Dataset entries
________
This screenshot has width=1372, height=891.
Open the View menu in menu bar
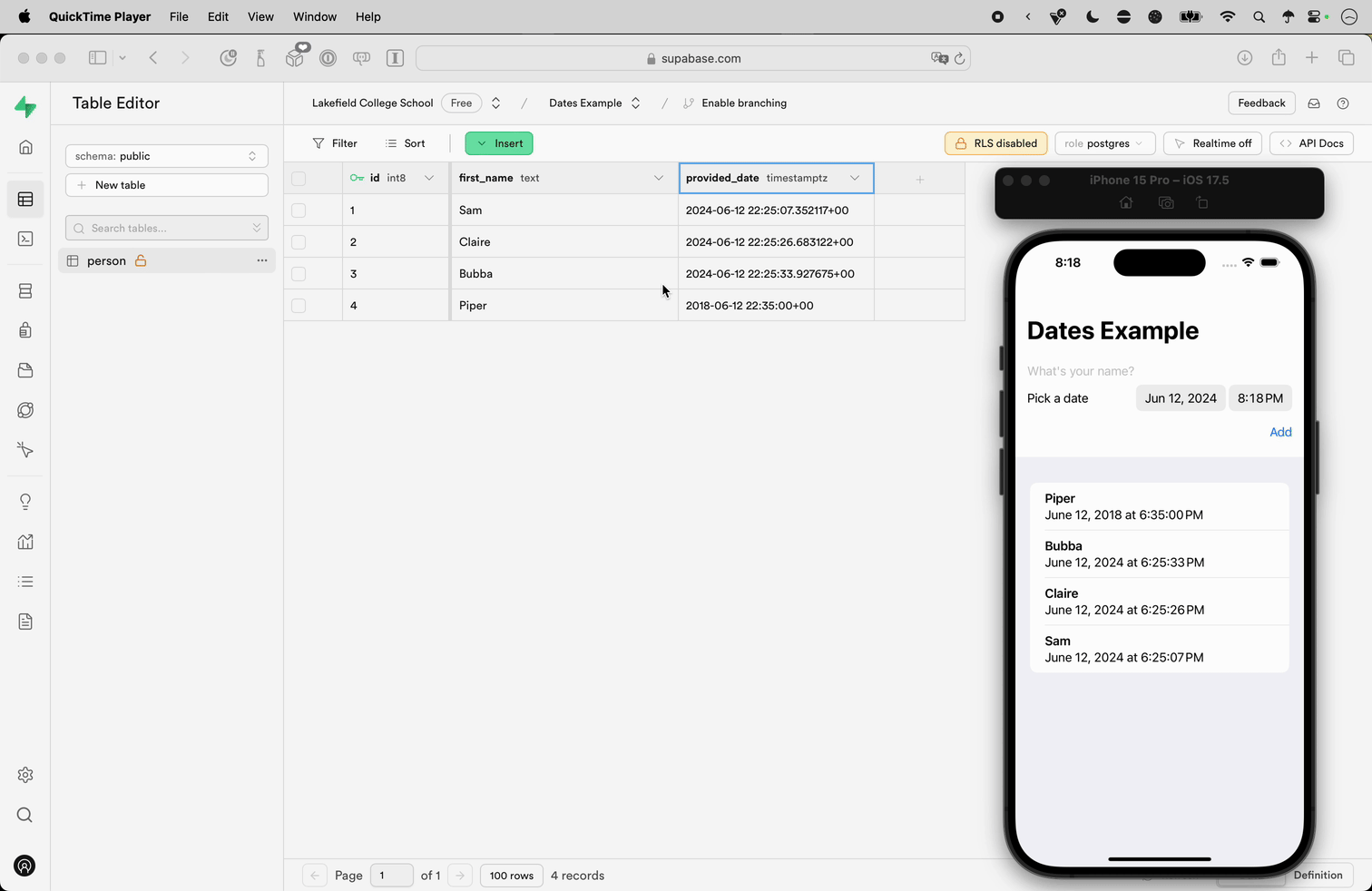pyautogui.click(x=260, y=16)
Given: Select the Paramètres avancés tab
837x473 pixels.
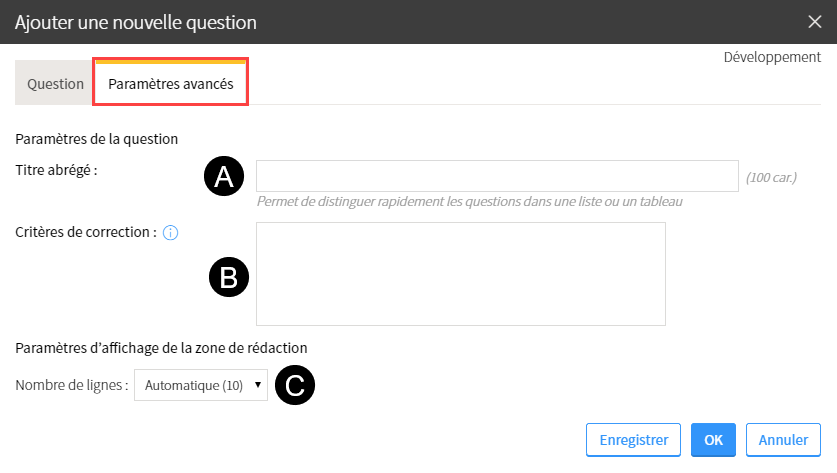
________
▸ **Task objective**:
Your answer must be the lines from the line containing "Given: Select the Paramètres avancés tab" through the final line of the data, written out exactly, both ends included and pictures left out.

▸ **Result of this exercise**:
Given: Select the Paramètres avancés tab
837x473 pixels.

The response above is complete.